[EXTRACT TO READ]
This study is important because it explores the process of staging the ToW and its consequences for leadership development: the creation of aesthetic, collaborative, performative and embodied learning experiences between actors and spectators, giving resonance to leaders and followers. The aim of this study has been to develop new knowledge about theatre as a form of and platform for learning in leadership development. We asked: how was theatre perceived as learning in leadership development? The following research questions guided the study:

  1. What happened to the students when challenged to perform in a full-scale theatre?

  2. How did the students experience performance when using the person-in-role approach as a learning process?

Methodology

The Norwegian Armed Forces, the military organisation responsible for the defence of Norway, has four branches: the Norwegian Army, the Royal Norwegian Navy, the Royal Norwegian Air Force and the Home Guard. The RNoAFA founds its educational philosophy on three pillars: theory, practical training and reflection. Along with experience-based learning, reflection processes stand out as the core of the learning process (Dewey Citation1961; Kolb Citation1984). All practical training is rooted in theoretical knowledge and followed up through reflection processes in the form of group guidance (Rogers Citation1961) and diary writing (Firing Citation2004).

The RNoAFA provides officer training as a three-year Bachelor of Military Studies in Leadership programme for officers with command authority, in addition to management training for specialists representing expert skills and practical experience. Our study focused on a nine-week course for specialists, where the participants engaged in a variety of topics from the curriculum: ‘Inscape’, ‘Profession’ and ‘Education’. The short ‘Inscape’ seminar aims to guide the participants in how to create a positive and safe learning environment, warm relations and personal trust. The content includes warm-up cases, sharing life-stories and triggering events and speeches about the will to learn. Based on both professional and educational study areas, the students were given the ToW assignment on the second day of their leadership programme. This assignment encompassed planning and performing a full-scale theatre performance for learning in leadership development, and was the case we used to explore the two research questions outlined above.

The Theatre of War

The assignment aimed to provide learning on the individual, relational and group levels. The students were invited to plan, develop and perform the play for the ToW. They were given the freedom to develop their content from the professional study area. Through dialogical processes between the students and educator supervision (Rogers Citation1961), the content developed into the following five scenes (we present this rather briefly as the paper is focused more on the process of learning than on the content):

  1. Opening – A ceremony focusing on the division into officers and specialists.

[DATA SHOWN]
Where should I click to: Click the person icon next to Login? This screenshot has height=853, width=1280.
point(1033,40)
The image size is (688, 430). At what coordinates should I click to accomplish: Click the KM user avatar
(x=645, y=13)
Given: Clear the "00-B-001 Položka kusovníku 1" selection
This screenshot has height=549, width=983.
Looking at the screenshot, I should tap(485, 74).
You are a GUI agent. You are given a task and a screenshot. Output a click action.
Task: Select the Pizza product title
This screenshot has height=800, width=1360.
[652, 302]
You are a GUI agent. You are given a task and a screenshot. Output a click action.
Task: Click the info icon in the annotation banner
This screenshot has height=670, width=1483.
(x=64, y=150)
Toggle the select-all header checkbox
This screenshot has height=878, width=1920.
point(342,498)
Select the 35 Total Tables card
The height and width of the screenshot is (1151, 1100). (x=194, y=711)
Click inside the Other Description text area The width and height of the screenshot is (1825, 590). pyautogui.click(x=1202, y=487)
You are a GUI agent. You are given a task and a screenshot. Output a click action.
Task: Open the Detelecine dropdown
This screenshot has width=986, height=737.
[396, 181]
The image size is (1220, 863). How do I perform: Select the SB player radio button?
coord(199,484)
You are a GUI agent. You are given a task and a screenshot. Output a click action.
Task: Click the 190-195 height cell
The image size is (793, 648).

[ASSIGNMENT] Reproduce verbatim everything in the passage on theater in leadership development from "The assignment aimed" down to "officers and specialists.".

[RESPONSE TO THE EXERCISE]
The assignment aimed to provide learning on the individual, relational and group levels. The students were invited to plan, develop and perform the play for the ToW. They were given the freedom to develop their content from the professional study area. Through dialogical processes between the students and educator supervision (Rogers Citation1961), the content developed into the following five scenes (we present this rather briefly as the paper is focused more on the process of learning than on the content):

  1. Opening – A ceremony focusing on the division into officers and specialists.